The Dark Magic Behind the #DarkMAGA Movement
What is Dark MAGA, and does it have the “meme magic” required to summon another Trump presidency?
In March of this year, a new aesthetic appeared out of the cybernetic gloom. Calling itself #DarkMAGA, this vision of a new American politics captivated the online right with a speed and velocity not seen since the halcyon days of 2015-2016.
Its origins are murky. The most common explanation is that a Twitter user named @3rdincarnate (currently suspended) Tweeted an image a black and gold tower with the caption, “#DARKMAGA tower…Great orgone and electric concentrations are in the top floor apartment…”
Other accounts soon picked up on the idea of a blackhearted Make American Great Again movement. The general theme of many of these #DarkMAGA postings was and remains simple: in 2024, Donald Trump will enact his revenge on the Democratic Party and the Washington, D.C. elite who moved the heavens to deny him a second term.
#DarkMAGA means to many users a new politics of brutality. No more “playing nice”; no more appealing to a broad tent. #DarkMAGA means capital punishment, a proletarian uprising, or a sexualized esotericism. If the first run of MAGA was a glorious bald eagle, then #DarkMAGA is a death’s head.

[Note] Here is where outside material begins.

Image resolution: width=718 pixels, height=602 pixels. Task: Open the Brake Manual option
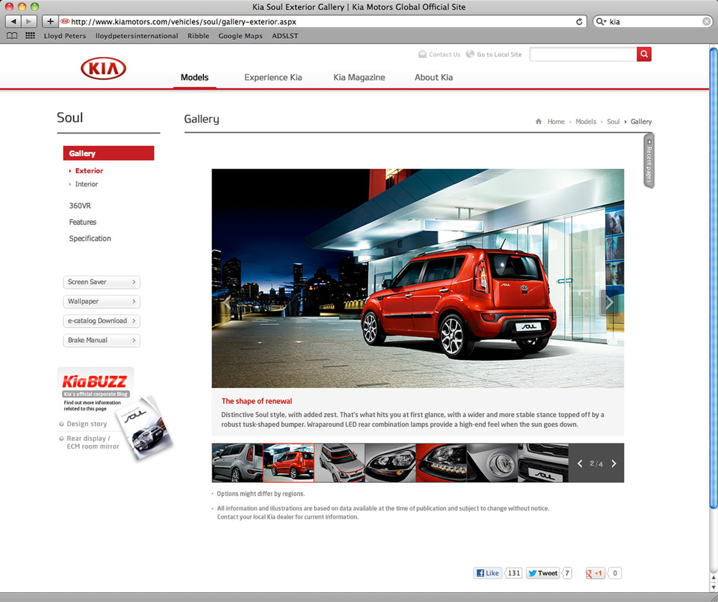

Some on the left fear #DarkMAGA as something far more evil than mere political revenge. Twitter account @DonnieDarkened has penned numerous threads detailing why they believe Donald Trump is the Antichrist prophesied in the Book of Revelations. While @DonnieDarkened’s politics seem ill-defined—he or she uses the argot of right-wing conspiracy theorists while promoting the idea that the American right’s figurehead is a satanic globalist—the view of Trump as a demonic entity is fairly normal and mainstream among many on the left. For four years and more, he and his followers have been maligned as “fascists” and domestic terrorists, which, in our socio-political epoch, is akin to being labeled a heretic at the height of the Hussite Wars.
The mainstream center-left has unsurprisingly lumped #DarkMAGA in with every other right-wing online movement under the sun. Newsweek opened its rolodex and asked academics and think-tank types to describe #DarkMAGA for the masses. Some “experts” likened it to demanding a new Napoleon, with Trump raising an army post-exile to reconquer the United States. Others colored #DarkMAGA as the new alt-right.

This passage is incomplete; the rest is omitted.